-------- DATA IN THIS EXERCISE --------

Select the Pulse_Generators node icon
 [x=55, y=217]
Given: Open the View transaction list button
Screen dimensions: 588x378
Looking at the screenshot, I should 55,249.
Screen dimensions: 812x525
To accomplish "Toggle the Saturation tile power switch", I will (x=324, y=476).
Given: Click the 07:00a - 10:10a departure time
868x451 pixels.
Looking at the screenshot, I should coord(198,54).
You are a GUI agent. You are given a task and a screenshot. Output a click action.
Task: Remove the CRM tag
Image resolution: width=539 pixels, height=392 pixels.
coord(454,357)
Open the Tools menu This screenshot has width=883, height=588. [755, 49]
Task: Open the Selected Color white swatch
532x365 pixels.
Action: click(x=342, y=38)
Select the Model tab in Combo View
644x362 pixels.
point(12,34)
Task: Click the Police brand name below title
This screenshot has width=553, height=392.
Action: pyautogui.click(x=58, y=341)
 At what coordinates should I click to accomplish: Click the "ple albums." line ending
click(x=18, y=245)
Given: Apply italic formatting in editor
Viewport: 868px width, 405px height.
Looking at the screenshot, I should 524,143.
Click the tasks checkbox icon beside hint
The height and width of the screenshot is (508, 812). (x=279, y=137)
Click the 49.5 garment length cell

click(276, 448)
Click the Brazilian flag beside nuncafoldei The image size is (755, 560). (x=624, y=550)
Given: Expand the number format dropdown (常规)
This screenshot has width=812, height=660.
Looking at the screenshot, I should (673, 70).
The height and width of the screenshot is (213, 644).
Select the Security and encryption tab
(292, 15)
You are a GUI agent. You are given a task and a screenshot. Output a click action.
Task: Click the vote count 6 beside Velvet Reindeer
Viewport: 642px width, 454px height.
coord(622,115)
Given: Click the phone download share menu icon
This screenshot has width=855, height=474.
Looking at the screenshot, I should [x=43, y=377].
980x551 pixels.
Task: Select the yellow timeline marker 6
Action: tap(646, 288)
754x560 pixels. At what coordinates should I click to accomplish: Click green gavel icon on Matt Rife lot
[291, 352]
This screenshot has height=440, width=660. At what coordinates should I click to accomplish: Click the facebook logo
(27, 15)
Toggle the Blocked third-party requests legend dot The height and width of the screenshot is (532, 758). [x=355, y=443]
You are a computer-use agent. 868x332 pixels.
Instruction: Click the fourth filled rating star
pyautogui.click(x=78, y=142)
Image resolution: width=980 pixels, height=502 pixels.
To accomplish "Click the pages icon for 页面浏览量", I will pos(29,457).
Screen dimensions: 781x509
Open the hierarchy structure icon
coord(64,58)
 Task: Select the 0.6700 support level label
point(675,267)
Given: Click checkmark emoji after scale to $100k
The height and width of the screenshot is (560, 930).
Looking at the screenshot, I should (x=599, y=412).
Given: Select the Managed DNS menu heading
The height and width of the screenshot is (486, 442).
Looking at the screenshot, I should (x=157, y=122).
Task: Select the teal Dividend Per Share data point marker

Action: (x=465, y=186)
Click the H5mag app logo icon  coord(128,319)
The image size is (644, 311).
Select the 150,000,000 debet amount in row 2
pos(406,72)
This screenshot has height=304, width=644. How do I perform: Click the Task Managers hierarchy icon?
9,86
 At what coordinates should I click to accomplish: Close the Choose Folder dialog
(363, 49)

--------

> [GOAL OF THE EXERCISE] All of the entries above must be quoted exactly.

> [SOLUTION]
Select the Pulse_Generators node icon
 [x=55, y=217]
Given: Open the View transaction list button
Screen dimensions: 588x378
Looking at the screenshot, I should 55,249.
Screen dimensions: 812x525
To accomplish "Toggle the Saturation tile power switch", I will (x=324, y=476).
Given: Click the 07:00a - 10:10a departure time
868x451 pixels.
Looking at the screenshot, I should coord(198,54).
You are a GUI agent. You are given a task and a screenshot. Output a click action.
Task: Remove the CRM tag
Image resolution: width=539 pixels, height=392 pixels.
coord(454,357)
Open the Tools menu This screenshot has width=883, height=588. [755, 49]
Task: Open the Selected Color white swatch
532x365 pixels.
Action: click(x=342, y=38)
Select the Model tab in Combo View
644x362 pixels.
point(12,34)
Task: Click the Police brand name below title
This screenshot has width=553, height=392.
Action: pyautogui.click(x=58, y=341)
 At what coordinates should I click to accomplish: Click the "ple albums." line ending
click(x=18, y=245)
Given: Apply italic formatting in editor
Viewport: 868px width, 405px height.
Looking at the screenshot, I should 524,143.
Click the tasks checkbox icon beside hint
The height and width of the screenshot is (508, 812). (x=279, y=137)
Click the 49.5 garment length cell

click(276, 448)
Click the Brazilian flag beside nuncafoldei The image size is (755, 560). (x=624, y=550)
Given: Expand the number format dropdown (常规)
This screenshot has width=812, height=660.
Looking at the screenshot, I should (673, 70).
The height and width of the screenshot is (213, 644).
Select the Security and encryption tab
(292, 15)
You are a GUI agent. You are given a task and a screenshot. Output a click action.
Task: Click the vote count 6 beside Velvet Reindeer
Viewport: 642px width, 454px height.
coord(622,115)
Given: Click the phone download share menu icon
This screenshot has width=855, height=474.
Looking at the screenshot, I should [x=43, y=377].
980x551 pixels.
Task: Select the yellow timeline marker 6
Action: tap(646, 288)
754x560 pixels. At what coordinates should I click to accomplish: Click green gavel icon on Matt Rife lot
[291, 352]
This screenshot has height=440, width=660. At what coordinates should I click to accomplish: Click the facebook logo
(27, 15)
Toggle the Blocked third-party requests legend dot The height and width of the screenshot is (532, 758). [x=355, y=443]
You are a computer-use agent. 868x332 pixels.
Instruction: Click the fourth filled rating star
pyautogui.click(x=78, y=142)
Image resolution: width=980 pixels, height=502 pixels.
To accomplish "Click the pages icon for 页面浏览量", I will pos(29,457).
Screen dimensions: 781x509
Open the hierarchy structure icon
coord(64,58)
 Task: Select the 0.6700 support level label
point(675,267)
Given: Click checkmark emoji after scale to $100k
The height and width of the screenshot is (560, 930).
Looking at the screenshot, I should (x=599, y=412).
Given: Select the Managed DNS menu heading
The height and width of the screenshot is (486, 442).
Looking at the screenshot, I should (x=157, y=122).
Task: Select the teal Dividend Per Share data point marker

Action: (x=465, y=186)
Click the H5mag app logo icon  coord(128,319)
The image size is (644, 311).
Select the 150,000,000 debet amount in row 2
pos(406,72)
This screenshot has height=304, width=644. How do I perform: Click the Task Managers hierarchy icon?
9,86
 At what coordinates should I click to accomplish: Close the Choose Folder dialog
(363, 49)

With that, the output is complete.